Проживи он, как того можно было ожидать, несколько дольше, он
вполне мог бы с течением времени стать Папским Герцогом. Однако
несчастный случай, в котором он был уж никак не повинен -- его
задавило в Риме трамваем -- лишил его жизни еще до того, как
возникли хотя бы намеки на возможность выплаты им
соответственного взноса. Кабы не это, он умер бы герцогом. К
настоящему времени он стал бы им непременно.
Приняв во внимание эти соображения, вдова сочла своим
долгом возложить на себя наиболее звучный из двух доступных ей
титулов. Никто и не подумал оспаривать ее притязаний. Напротив,
все ее друзья уверяли, что она и говорит, и ведет себя, как
настоящая благородная дама; в мире же, где немногим из
уцелевших подлинных представителей этого сословия, как правило,
не дается либо одно, либо другое, должно считать и подобающим,
и уместным если хоть кто-то обладает запасом добрых качеств,
достаточным для поддержания -- пусть чисто внешнего и на одном
лишь Непенте -- традиций стремительно исчезающей расы. Разве не
приятно иметь возможность в любое время дня побеседовать с
Герцогиней? -- а подобная беседа была более чем доступна
всякому, при условии, что он достаточно пристойно одет,
обладает приличным запасом тем для разговора о том, о сем и не
кричит на всех углах о своей ненависти к Папе.
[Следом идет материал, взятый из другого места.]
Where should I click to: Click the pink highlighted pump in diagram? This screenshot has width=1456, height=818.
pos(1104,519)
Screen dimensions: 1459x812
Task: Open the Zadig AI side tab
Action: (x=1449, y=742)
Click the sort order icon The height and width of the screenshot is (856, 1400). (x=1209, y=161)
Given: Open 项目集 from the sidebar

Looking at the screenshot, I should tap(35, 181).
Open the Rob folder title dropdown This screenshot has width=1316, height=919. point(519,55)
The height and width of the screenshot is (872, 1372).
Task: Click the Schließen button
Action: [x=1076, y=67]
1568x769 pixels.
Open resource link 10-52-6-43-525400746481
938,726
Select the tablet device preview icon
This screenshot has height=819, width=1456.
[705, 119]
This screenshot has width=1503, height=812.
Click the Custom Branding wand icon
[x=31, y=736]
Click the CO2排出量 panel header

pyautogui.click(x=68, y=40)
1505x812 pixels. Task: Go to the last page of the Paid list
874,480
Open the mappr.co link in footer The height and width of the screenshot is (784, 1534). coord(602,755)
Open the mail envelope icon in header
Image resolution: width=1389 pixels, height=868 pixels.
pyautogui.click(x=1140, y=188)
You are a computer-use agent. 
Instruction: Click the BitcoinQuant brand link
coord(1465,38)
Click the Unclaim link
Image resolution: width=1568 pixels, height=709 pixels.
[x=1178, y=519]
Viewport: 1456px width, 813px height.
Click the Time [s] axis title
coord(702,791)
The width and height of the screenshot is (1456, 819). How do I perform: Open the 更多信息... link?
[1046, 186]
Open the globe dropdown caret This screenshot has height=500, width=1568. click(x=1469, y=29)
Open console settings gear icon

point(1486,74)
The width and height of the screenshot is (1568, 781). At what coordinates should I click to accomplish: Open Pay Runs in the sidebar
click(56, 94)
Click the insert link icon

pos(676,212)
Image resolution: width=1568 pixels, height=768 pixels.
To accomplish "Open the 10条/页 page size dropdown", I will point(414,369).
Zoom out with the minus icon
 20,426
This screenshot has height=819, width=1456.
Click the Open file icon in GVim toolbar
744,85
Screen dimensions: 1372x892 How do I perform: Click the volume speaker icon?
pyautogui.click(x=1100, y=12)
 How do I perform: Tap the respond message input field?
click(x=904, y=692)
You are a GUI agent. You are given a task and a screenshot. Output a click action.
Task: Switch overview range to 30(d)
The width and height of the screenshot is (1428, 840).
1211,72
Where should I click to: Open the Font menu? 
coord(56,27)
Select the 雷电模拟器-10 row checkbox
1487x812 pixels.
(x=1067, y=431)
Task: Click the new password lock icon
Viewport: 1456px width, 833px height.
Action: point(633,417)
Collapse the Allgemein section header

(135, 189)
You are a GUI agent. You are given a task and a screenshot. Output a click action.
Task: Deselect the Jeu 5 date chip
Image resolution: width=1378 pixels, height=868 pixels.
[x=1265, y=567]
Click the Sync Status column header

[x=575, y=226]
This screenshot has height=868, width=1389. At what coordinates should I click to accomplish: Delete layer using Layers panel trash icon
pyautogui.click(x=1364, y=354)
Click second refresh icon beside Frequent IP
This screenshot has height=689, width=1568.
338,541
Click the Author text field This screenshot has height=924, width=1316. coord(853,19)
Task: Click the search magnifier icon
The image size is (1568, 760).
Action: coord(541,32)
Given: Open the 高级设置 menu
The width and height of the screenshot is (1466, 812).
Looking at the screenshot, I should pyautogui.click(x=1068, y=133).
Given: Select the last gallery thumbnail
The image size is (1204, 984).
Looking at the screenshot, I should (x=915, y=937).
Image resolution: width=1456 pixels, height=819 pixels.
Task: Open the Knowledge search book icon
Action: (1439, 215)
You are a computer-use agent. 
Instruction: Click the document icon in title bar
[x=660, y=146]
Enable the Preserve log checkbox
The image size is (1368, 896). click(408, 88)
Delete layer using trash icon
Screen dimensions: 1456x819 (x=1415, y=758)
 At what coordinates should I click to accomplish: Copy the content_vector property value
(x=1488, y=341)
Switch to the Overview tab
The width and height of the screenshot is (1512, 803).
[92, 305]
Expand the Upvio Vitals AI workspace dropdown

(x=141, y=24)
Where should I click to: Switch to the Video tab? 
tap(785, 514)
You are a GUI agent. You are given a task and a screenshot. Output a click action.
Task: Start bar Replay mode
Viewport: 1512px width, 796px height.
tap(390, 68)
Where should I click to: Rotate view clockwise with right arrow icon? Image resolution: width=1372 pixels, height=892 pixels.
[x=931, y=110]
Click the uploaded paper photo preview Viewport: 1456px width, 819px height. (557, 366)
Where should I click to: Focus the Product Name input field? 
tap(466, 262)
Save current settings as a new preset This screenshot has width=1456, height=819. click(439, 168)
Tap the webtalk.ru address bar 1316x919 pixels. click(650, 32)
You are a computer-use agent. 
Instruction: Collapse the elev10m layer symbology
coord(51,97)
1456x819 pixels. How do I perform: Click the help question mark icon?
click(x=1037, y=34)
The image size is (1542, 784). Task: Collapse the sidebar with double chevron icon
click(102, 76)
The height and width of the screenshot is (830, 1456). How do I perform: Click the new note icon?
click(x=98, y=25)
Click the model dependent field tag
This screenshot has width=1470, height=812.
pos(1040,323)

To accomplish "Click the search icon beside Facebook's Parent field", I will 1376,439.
Кое-кто говорил, будто она и одевается, как герцогиня,
однако на этот счет полного единодушия не наблюдалось. Обладая
миловидным овальным личиком и копной седых волос, она имела
склонность принимать классические позы, полагая, что таковые
придают ей сходство с "La Pompaduor". "La Pompaduor" -- это
было нечто изысканное и напудренное. Герцогиня определенно
одевалась лучше и с меньшими затратами, чем госпожа Стейнлин,
полная фигура, круглые загорелые щеки и порывистые манеры
которой ни при каких условиях не позволили бы ей сойти за
старосветскую красавицу, -- госпожу Стейнлин ничуть не
волновало, какое на ней платье, ей важно было, чтобы ее
кто-нибудь любил. Апломба у Герцогини было ровно столько же,
сколько у "La Pompaduor", а вот французский язык она знала
гораздо хуже. Итальянский также пребывал в зачаточном
состоянии. Впрочем, все это не имело значения. Внешнее
впечатление, величавость повадки -- вот что важно. Не страдая
хромотой, она тем не менее вечно опиралась либо на чью-то руку,
либо на трость. Красивая была трость. Герцогиня носила бы и
цепочку с брелоками или ароматический шарик в волосах, если бы
кто-нибудь объяснил ей, что такое ароматический шарик. Но
поскольку никто из друзей не способен был ее просветить, --
мистер Кит намекал даже, будто это вещь, о которой в обществе
воспитанных людей упоминать не принято, -- она ограничилась
парой мушек.
Ее жилище, уже упоминавшийся заброшенный монастырь,
представляло собой нескончаемую череду выстроенных без
претензий, но с основательностью прямоугольных покоев, вдоль
которых тянулись прямые коридоры. Глазам гостя открывались
выложенные на старинный манер мозаикой плиточные полы, далеко
не обильная меблировка, один-два портрета Папы и многое
множество цветов и распятий. Герцогиня питала особое
пристрастие к цветам и распятиям. Зная об этом, каждый, кто ее
посещал, приносил ей либо то, либо другое -- либо и то, и
другое вместе. В одной из комнат помещалось замысловатое
приспособление для приготовления чая; к услугам джентльменов
имелся также буфет с напитками и холодной закуской -- бренди,
вина, ледяная содовая, бутерброды с лангустами и тому подобное.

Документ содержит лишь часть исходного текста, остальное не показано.